Premises and Equipment

     Premises and equipment are stated at historical cost less accumulated
depreciation and amortization. Depreciation on furniture, fixtures and equipment
is computed on the straight-line method over the estimated useful life of each
type of asset. Estimated useful lives are from three to seven years. Leasehold
improvements are amortized over the term of the applicable lease or their
estimated useful life, whichever is shorter.

Real Estate Investments

     The Company, through BSFRI, has acquired property for development and sale
and has made investments in joint ventures and partnerships. Real estate
acquired for development and sale is recorded at the lower of cost (adjusted for
subsequent development costs) or fair value net of estimated selling costs.
Interest costs are capitalized when properties are in the development stage.
Investments in real estate joint ventures and partnerships are reported using
the equity method of accounting.

                                       -9-
<PAGE>   12
Other Real Estate Owned

     Other real estate owned (OREO) includes loans receivable that have either
been repossessed in settlement of debt (foreclosures) or substantially
repossessed ("in-substance foreclosures"). In-substance foreclosures occur when
the market value of the collateral is less than the legal obligation of the
borrower and the Bank expects the payment of the loan to come only from sale of
the collateral. At the date of transfer, OREO is recorded at fair value net of
estimated selling costs.

     The Company provides a charge against current earnings for estimated losses
on foreclosed property when the carrying value of the property exceeds its fair
value net of estimated selling expenses. The Bank obtains an appraisal or market
valuation analysis on all other real estate owned periodically. If the periodic
valuation indicates a decline in the fair value below recorded carrying value,
an allowance for OREO losses is established. Fair value is based on current
market conditions, appraisals, and estimated sales values of similar properties,
net of estimated selling and other expenses.

Other Assets

     Other assets include equipment owned by the Bank and leased to third
parties under an operating lease which is stated at cost less accumulated
depreciation.
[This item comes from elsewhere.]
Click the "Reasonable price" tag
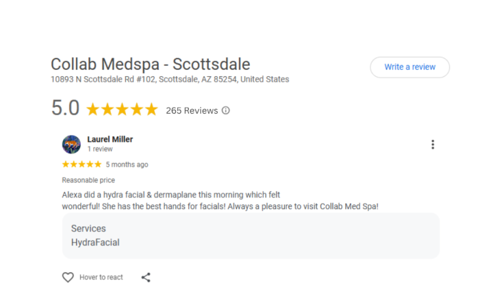Image resolution: width=504 pixels, height=303 pixels. (88, 180)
Depreciation is computed using a straight-line method over five
years.

Income Taxes

     Prior to 1987, the Company filed consolidated Federal income and combined
California franchise tax returns, using the cash method of accounting. Beginning
in 1987, as required by the Tax Reform Act of 1986, the Company filed
consolidated tax returns using the accrual method of accounting.
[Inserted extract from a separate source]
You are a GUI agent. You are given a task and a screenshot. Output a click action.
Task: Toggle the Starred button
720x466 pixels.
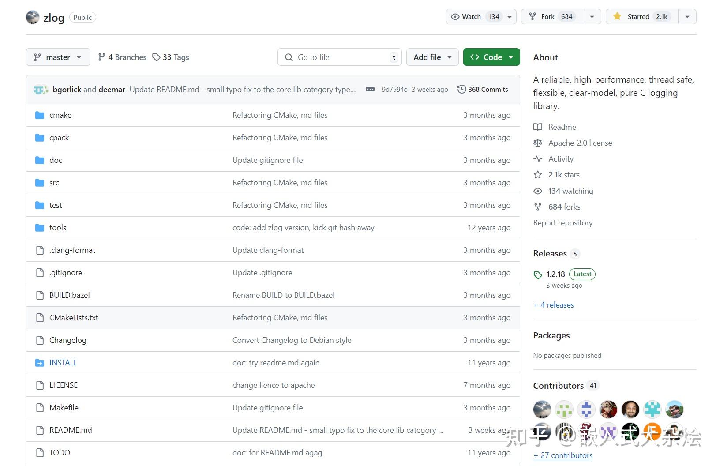tap(642, 17)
     Effective January 1, 1993, the Company changed its method of accounting for
income taxes to adopt Statement of Financial Accounting Standards No. 109,
"Accounting for Income Taxes" (SFAS No. 109). Under the asset and liability
method prescribed by SFAS No. 109, deferred tax assets and liabilities are
recognized for the future tax consequences of differences between the financial
statement carrying amounts of existing assets and liabilities and their
respective tax bases (temporary differences). Deferred tax assets and
liabilities are measured using enacted tax rates expected to apply to taxable
income in the years in which those temporary differences are expected to be
recovered or settled. The effect on deferred tax assets and liabilities of a
change in tax rate is recognized in income in the period of enactment.
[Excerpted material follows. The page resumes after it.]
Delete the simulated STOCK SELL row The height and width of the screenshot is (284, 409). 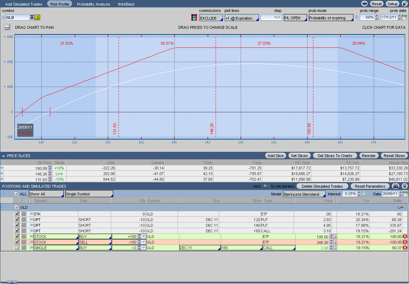pyautogui.click(x=405, y=242)
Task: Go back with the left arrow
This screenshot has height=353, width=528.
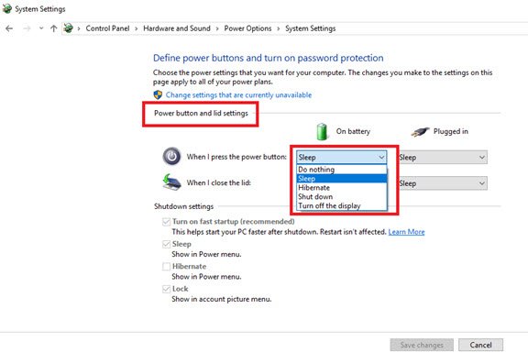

     Under SFAS No. 109, deferred tax assets are recognized for deductible
temporary differences and operating loss and tax credit carryforwards, and then
a valuation allowance is established to reduce that deferred tax asset if it is
"more likely than not" that the related tax benefits will not be realized. The
adoption of SFAS No. 109 did not have a material impact on the Company's January
1, 1993 net deferred tax asset. Additionally, the adoption of this accounting
method did not have a material impact on tax expense and net income for 1994 and
1993.

Non-Interest Income

     Fees for other customer services represent fees earned for the brokerage of
certificates of deposit and commissions earned in connection with the Bank's
stock option lending program and other banking services. Fees for services are
recorded as income when the services are performed.

Loss per Share

     Loss per share is calculated using the weighted average number of common
shares outstanding divided into net loss. The conversion of the Series C
Preferred Shares and warrants are included in the calculations of loss per share
for 1994 effective from the date of conversion.

Recent Accounting Pronouncements

     In October 1994, Financial Accounting Standards Board (FASB) issued
Statement of Financial Accounting

                                      -10-
<PAGE>   13
Standards (SFAS) no. 119, Disclosure About Derivative Financial Instruments and
Fair Value of Financial Instruments. The provisions of SFAS No. 119 are
effective for the Company and the Bank as of December 31, 1995. SFAS No. 119
required disclosure about derivative financial instruments -- futures, forwards,
swap and option contracts, and other financial instruments with similar
characteristics. As of December 31, 1994, the Company and the Bank had no
derivative financial instruments that would be subject to such disclosure.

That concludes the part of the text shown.